Dunia sepak bola baru-baru ini dihebohkan oleh performa gemilang sembilan pemain naturalisasi Malaysia. Mereka sukses mengantarkan Timnas Harimau Malaya meraih kemenangan telak 4-0 atas Vietnam dalam ajang Kualifikasi Piala Asia 2027 Grup F, sebuah hasil yang memicu perhatian luas.
Kemenangan itu segera diikuti oleh desas-desus mengenai keabsahan proses naturalisasi pemain-pemain tersebut, bahkan memunculkan kabar Timnas Malaysia akan disanksi oleh FIFA dan AFC. Sanksi yang beredar di dunia maya disebut-sebut sangat berat: larangan berpartisipasi di semua ajang FIFA dan AFC hingga tahun 2027 (termasuk Kualifikasi Piala Dunia dan Piala Asia), denda fantastis 2 juta dolar AS (sekitar Rp30 miliar) untuk FAM, serta larangan merekrut pemain diaspora selama 5 tahun.
Namun, penelusuran terhadap sumber-sumber resmi FIFA dan AFC tidak menemukan satu pun informasi valid mengenai sanksi tersebut. Hal ini juga diperkuat oleh pernyataan Hasani Abdulgani, Komisi Disiplin PSSI yang pernah menangani proses naturalisasi pemain Timnas Indonesia.
Kepada Republika pada Selasa (1/7/2025), Hasani menegaskan bahwa tidak ada informasi dari kedua federasi sepak bola dunia dan Asia itu terkait sanksi terhadap Malaysia akibat proses naturalisasi sembilan pemain Harimau Malaya. “Saya tidak dapat atau ada informasi tentang sanksi itu,” ujarnya.
Hasani menjelaskan bahwa naturalisasi adalah praktik yang diizinkan dalam sepak bola internasional, meskipun setiap negara memiliki aturan internalnya sendiri.
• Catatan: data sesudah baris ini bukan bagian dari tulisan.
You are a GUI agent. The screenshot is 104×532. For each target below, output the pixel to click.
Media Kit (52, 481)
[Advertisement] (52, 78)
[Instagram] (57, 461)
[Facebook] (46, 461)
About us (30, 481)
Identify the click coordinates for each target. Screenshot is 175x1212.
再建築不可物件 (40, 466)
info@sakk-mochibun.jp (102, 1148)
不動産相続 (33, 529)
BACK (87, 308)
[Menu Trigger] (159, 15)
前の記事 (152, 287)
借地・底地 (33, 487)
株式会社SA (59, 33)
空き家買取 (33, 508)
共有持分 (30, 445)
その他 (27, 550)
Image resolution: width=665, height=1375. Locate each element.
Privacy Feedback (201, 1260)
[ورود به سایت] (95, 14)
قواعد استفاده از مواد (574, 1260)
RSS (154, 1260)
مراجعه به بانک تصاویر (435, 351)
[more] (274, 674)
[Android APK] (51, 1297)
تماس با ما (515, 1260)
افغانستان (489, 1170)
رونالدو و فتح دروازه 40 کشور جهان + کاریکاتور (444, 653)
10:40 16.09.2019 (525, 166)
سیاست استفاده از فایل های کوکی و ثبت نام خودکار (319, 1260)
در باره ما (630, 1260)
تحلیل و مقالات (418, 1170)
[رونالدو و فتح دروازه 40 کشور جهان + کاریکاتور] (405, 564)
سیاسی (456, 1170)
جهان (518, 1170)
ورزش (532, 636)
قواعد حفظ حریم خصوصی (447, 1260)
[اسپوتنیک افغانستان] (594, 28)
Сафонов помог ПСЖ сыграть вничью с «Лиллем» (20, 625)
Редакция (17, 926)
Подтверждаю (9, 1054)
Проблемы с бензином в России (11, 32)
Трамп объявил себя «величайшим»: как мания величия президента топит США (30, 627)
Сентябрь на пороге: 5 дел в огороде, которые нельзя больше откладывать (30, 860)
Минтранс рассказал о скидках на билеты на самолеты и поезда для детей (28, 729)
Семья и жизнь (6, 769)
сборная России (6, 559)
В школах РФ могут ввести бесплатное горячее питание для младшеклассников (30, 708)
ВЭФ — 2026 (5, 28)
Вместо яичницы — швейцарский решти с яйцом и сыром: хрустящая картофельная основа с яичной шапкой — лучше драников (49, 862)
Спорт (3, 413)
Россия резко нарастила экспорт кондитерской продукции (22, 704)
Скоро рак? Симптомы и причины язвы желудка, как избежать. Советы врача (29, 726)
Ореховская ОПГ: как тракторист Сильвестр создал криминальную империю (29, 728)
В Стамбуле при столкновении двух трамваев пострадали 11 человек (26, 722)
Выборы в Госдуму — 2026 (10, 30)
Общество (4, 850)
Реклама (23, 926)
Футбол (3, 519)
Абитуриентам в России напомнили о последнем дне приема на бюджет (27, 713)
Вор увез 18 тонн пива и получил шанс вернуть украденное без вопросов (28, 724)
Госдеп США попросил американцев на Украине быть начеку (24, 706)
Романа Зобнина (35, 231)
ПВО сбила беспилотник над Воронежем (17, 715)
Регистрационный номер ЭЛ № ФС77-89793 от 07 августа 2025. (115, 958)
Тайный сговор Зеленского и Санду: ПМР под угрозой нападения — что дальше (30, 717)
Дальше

Namun, untuk pemain yang akan membela tim nasional, FIFA memiliki regulasi ketat yang diatur dalam Pasal 7 dan 9. Intinya, seorang pemain dapat dinaturalisasi jika memenuhi salah satu dari kriteria berikut: menetap atau bermain sepak bola di negara tersebut selama lima tahun berturut-turut, atau sepuluh tahun tidak berturut-turut, atau memiliki hubungan darah hingga kakek/nenek. “Jika pemain naturalisasi Malaysia memenuhi dua unsur tersebut dan sudah disetujui FIFA, mereka sah menjadi pemain Timnas Malaysia,” tegasnya, menyoroti aspek legalitas yang harus dipenuhi.
Lebih lanjut, Hasani menambahkan bahwa FIFA baru dapat menjatuhkan sanksi kepada sebuah negara jika terbukti ada pemalsuan dokumen dalam proses naturalisasi. Laporan dari negara lain harus disertai bukti kuat agar FIFA dapat memprosesnya. Meski demikian, Hasani secara pribadi menyatakan keraguannya mengenai keabsahan historis proses naturalisasi pemain Malaysia. “Saya pribadi tidak yakin, karena mereka tidak seperti kita yang punya sejarah di mana dulu banyak orang Indonesia, khususnya dari Ambon, yang banyak pindah ke Belanda. Nah, apakah Malaysia ada sejarahnya seperti kita? Saya tidak yakin itu,” pungkasnya, membandingkan dengan konteks historis Indonesia yang berbeda.